_Text segment_.
——————————

PageSpeed Insights API (no key needed for light usage):

GET https://www.googleapis.com/pagespeedonline/v5/runPagespeed?url=[URL]&category=seo&strategy=mobile
GET https://www.googleapis.com/pagespeedonline/v5/runPagespeed?url=[URL]&category=seo&strategy=desktop

If user wants full-site crawl:

npx unlighthouse --site [URL] --reporter jsonExpanded

Failure handling: If any check fails (timeout, auth wall, network error), note in the report: "Could not access [URL] — [reason]. Skipping live check." Continue with codebase-only findings.

Extract from Lighthouse JSON:

  • SEO score (0-100)
  • Specific audit failures (missing meta descriptions, missing alt text, etc.)
  • Core Web Vitals (LCP, CLS, INP)

Extract from PageSpeed API:

  • Mobile and desktop SEO scores
  • Opportunities for improvement

Phase 3: Report & Act

Step 1: Generate Report

Create: docs/audits/YYYY-MM-DD-seo-audit.md

# SEO Audit Report

**Date:** YYYY-MM-DD
**Framework:** [detected framework]
**Marketing pages:** [count]
**App pages:** [count] (basics only)
**Live URL:** [URL or "not provided"]
**Live checks:** [run / not run]

## Summary

[1-2 paragraph overview of findings]

- **Critical:** X issues
- **High:** X issues
- **Medium:** X issues

## Critical Issues

> Indexing is broken or severely impaired

### [Issue Title]
**File:** `path/to/file.ts:123`
**Category:** [Crawlability / Indexability / On-page / etc.]
**Issue:** [What's wrong]
**Impact:** [How this affects SEO]
**Fix:** [Specific change needed]

## High Priority

> Core SEO elements missing

[Same format per finding]

## Medium Priority

> Suboptimal but not broken

[Same format per finding]

## Live Site Results

> From Lighthouse and PageSpeed (if run)

**Lighthouse SEO Score:** [X/100]
**Core Web Vitals:**
- LCP: [value] — [good/needs improvement/poor]
- CLS: [value] — [good/needs improvement/poor]
- INP: [value] — [good/needs improvement/poor]

**PageSpeed:**
- Mobile SEO: [X/100]
- Desktop SEO: [X/100]

[Specific audit failures from Lighthouse]

## Google Search Console

**Status:** [Verified / Not verified]

If not verified, submit your site now:
→ **Add your site:** [https://search.google.com/search-console/welcome](https://search.google.com/search-console/welcome)

After verification, submit your sitemap:
→ **Submit sitemap:** `https://search.google.com/search-console/sitemaps?resource_id=https://[DOMAIN]/`

Without Search Console, Google won't alert you to indexing problems, crawl errors, or manual actions. This is not optional for any site that needs organic traffic.

## Manual Validation Tools

Check these tools for additional validation:
- [Google Rich Results Test](https://search.google.com/test/rich-results?url=[URL])
- [Facebook Sharing Debugger](https://developers.facebook.com/tools/debug/?q=[URL])
- [Twitter Card Validator](https://cards-dev.twitter.com/validator)
- [LinkedIn Post Inspector](https://www.linkedin.com/post-inspector/)

## Framework-Specific Recommendations

[Tailored to detected framework — Next.js Metadata API, Astro SEO patterns, etc.]

Step 2: Determine Fix Approach

Count the number of files affected by findings.

——————————

[Element lookup records]
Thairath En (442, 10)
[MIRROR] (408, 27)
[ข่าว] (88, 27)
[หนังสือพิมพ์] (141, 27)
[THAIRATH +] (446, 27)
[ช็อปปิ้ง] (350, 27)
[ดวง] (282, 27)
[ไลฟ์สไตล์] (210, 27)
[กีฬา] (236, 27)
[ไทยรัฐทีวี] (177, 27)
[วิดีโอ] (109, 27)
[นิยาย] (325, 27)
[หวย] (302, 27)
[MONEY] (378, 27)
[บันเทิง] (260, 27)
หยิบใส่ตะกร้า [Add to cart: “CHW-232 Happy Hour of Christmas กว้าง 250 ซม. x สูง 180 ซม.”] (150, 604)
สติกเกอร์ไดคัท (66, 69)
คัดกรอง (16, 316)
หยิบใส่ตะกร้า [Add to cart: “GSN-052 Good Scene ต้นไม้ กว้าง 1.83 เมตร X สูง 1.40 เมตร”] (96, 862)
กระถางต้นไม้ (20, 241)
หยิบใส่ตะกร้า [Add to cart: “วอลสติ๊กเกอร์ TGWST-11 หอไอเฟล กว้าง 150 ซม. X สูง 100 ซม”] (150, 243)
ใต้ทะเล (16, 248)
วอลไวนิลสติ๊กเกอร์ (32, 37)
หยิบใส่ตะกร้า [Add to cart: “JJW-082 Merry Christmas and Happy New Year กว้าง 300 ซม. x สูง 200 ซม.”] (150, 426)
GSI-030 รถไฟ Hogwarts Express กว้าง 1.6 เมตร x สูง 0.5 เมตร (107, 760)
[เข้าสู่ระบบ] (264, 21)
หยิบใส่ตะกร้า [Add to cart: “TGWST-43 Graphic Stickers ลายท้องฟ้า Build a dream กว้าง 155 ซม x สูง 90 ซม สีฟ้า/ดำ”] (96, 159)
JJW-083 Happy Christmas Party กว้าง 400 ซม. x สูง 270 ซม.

——————————

_Tasks to perform_.
a – In the SEO audit instructions, at what file path should the report be created?
b – Continue the SEO audit instructions, starting right after their last sentence.

_Written responses_.
a – docs/audits/YYYY-MM-DD-seo-audit.md

b –
Fix heuristic:

  • 1-3 files affected: Offer to fix directly. "I found [N] issues across [N] files. I can fix these now. Should I?"
  • 4-10 files affected: Give the user a choice. "There are [N] issues across [N] files. Want me to fix them now, or create an implementation plan with /arc:detail?"
  • 10+ files affected: Recommend a plan. "There are [N] issues across [N] files. This needs a structured approach. Want me to create an implementation plan with /arc:detail?"

Use AskUserQuestion to present the appropriate options based on file count.

Step 3: Framework-Specific Advice

Tailor recommendations to the detected framework:

Next.js (App Router):

  • Use Metadata API (export const metadata or generateMetadata)
  • Use opengraph-image.tsx for dynamic OG images
  • Use robots.ts for programmatic robots.txt
  • Use sitemap.ts for dynamic sitemap generation
  • Use icon.tsx for dynamic favicons

Next.js (Pages Router):

  • Use next/head for meta tags
  • Use next-seo package or custom SEO component
  • Static sitemap generation with next-sitemap

Remix:

  • Use meta function exports per route
  • Handle OG images in resource routes

Astro:

  • Use <head> in layout components
  • SEO component pattern for reusable meta
  • Built-in sitemap integration (@astrojs/sitemap)

Other:

  • Standard HTML meta tag patterns
  • Suggest popular SEO packages if applicable

Step 4: Commit Report

mkdir -p docs/audits
git add docs/audits/YYYY-MM-DD-seo-audit.md
git commit -m "docs: add SEO audit report"

Step 5: Present Summary & Next Steps

## SEO Audit Complete

**Scope:** [N] marketing pages, [N] app pages
**Live checks:** [Yes — score X/100 / No]
**Report:** docs/audits/YYYY-MM-DD-seo-audit.md

### Findings
- Critical: X | High: X | Medium: X
- Files affected: X

### [Fix option based on heuristic]

Interop

  • Reads rules/seo.md for baseline vitals
  • References /arc:detail for creating implementation plans (10+ file fixes)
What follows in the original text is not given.